Bundestag debattiert über Digitalisierung

Plenarrede zum Forschungsrahmenprogramm der Bundesregierung zur IT-Sicherheit

Die Plenarwoche stand dieses Mal im Zeichen der Digitalisierung. Dabei ging es auch um das Thema IT-Sicherheit. An diesem Donnerstag habe ich im Rahmen der Plenardebatte zum Forschungsrahmenprogramm zur IT-Sicherheitsforschung „Selbstbestimmt und sicher in der digitalen Welt 2015-2020“ eine Rede gehalten. Als zuständiger Berichterstatter der Unionsfraktion habe ich dabei die inhaltlichen Schwerpunkte dieses wegweisenden Programms vorgestellt, mit dem die bisherigen und zukünftigen Aktivitäten der Bundesregierung im Bereich IT-Sicherheitsforschung ressortübergreifend gebündelt werden. Das Bundesforschungsministerium stellt hierfür 180 Mio. Euro bereit.

Informations- und Kommunikationstechnologien durchdringen alle Bereiche unserer Gesellschaft. Ohne sie gäbe es keine funktionierenden Krankenhäuser, keine Strom- und Wasserversorgung, kein Bankensystem, kein Kommunikationsnetz und keine wettbewerbsfähige Industrie. Das Internet ist aus unserem Leben nicht mehr wegzudenken. Fast jeder nutzt es. Es ist selbstverständlich geworden und erhält immer stärker Einzug in die Wirtschaft. Produktion und Dienstleistungen werden zunehmend miteinander vernetzt.

Die Digitalisierung stellt uns aber auch vor große Herausforderungen: Weltweit entstehen durch Cyberkriminalität jedes Jahr Schäden von bis zu 575 Mrd.
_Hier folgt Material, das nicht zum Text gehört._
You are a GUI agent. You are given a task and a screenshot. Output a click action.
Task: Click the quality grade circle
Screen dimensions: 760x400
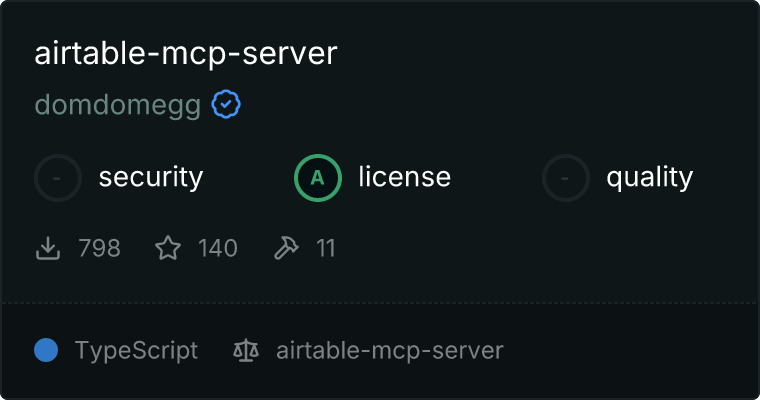tap(566, 178)
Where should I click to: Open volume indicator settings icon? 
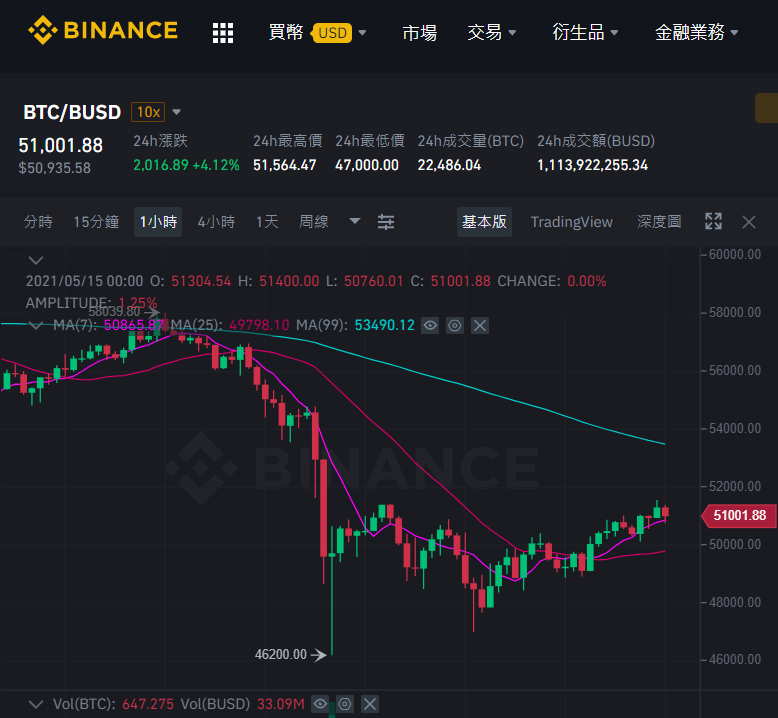345,704
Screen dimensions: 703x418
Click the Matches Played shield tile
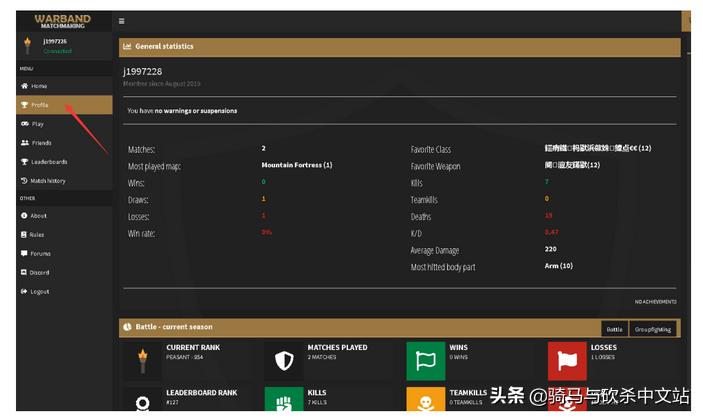[284, 360]
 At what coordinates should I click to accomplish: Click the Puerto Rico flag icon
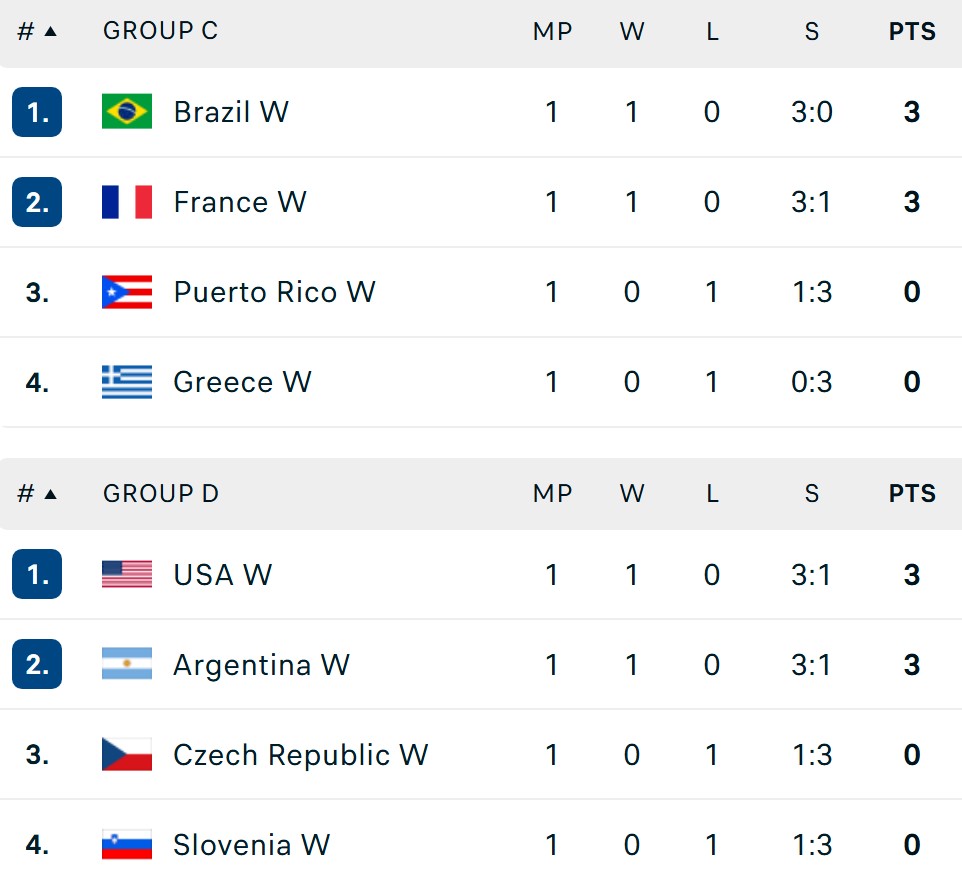pos(127,292)
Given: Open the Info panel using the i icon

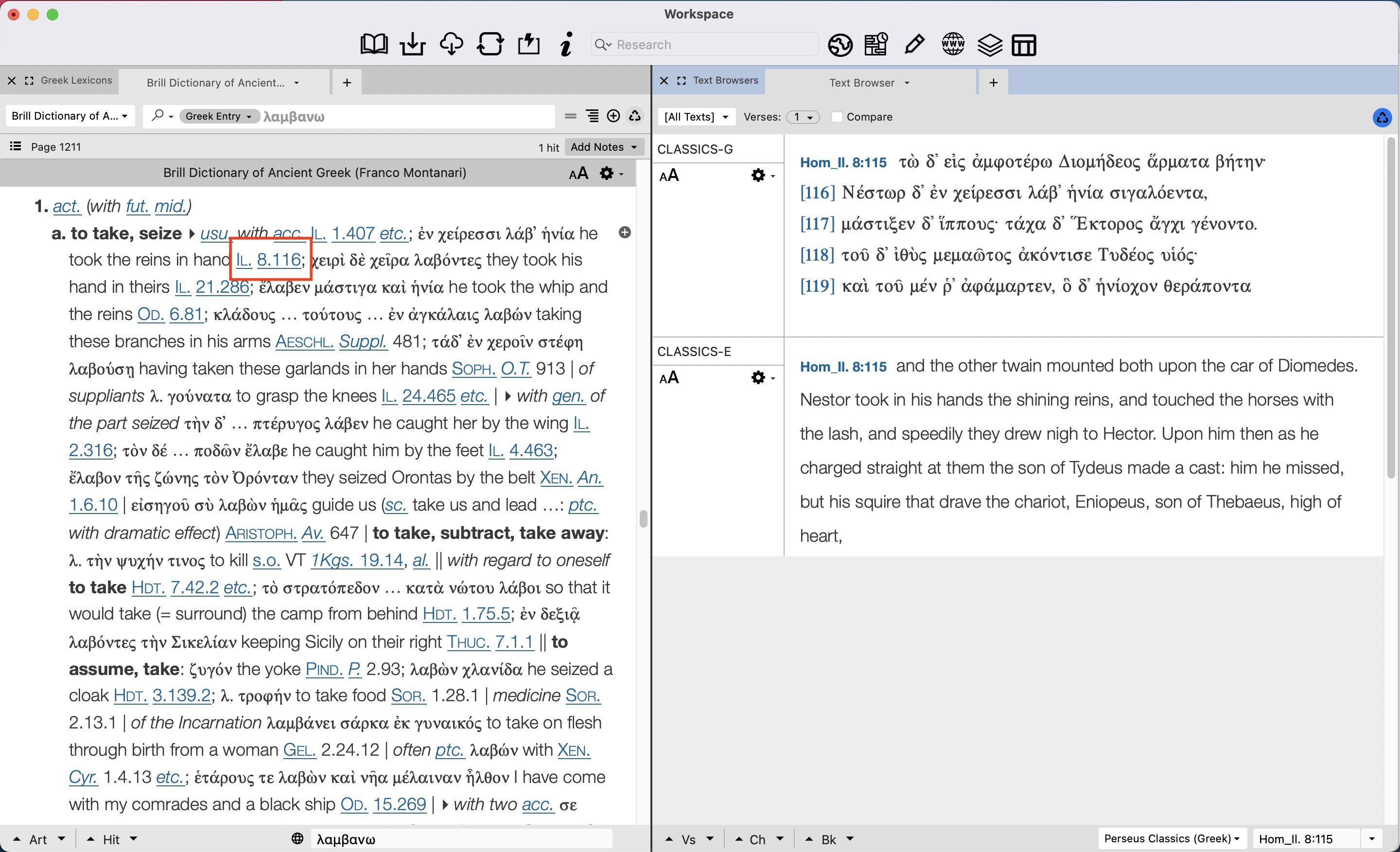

US-Dollar. Mit am stärksten betroffen ist Deutschland – ein aufgrund seiner Wirtschafts- und Innovationskraft besonders begehrtes Angriffsziel. Die deutsche Wirtschaft erleidet hier jährliche Verluste von schätzungsweise 40 bis 50 Mrd. Euro. Das neue Forschungsrahmenprogramm setzt daher an den richtigen Stellen an und benennt zentrale Forschungsschwerpunkte im Bereich IT-Sicherheit. Davon profitieren sowohl die Bürger als auch der Wissenschafts- und Wirtschaftsstandort Deutschland. „Sicherheit made in Germany“ genießt einen hervorragenden Ruf. Auch eine Reihe bayerischer Forschungseinrichtungen und Firmen, darunter aus München, profitieren von den vielfältigen Förderaktivitäten.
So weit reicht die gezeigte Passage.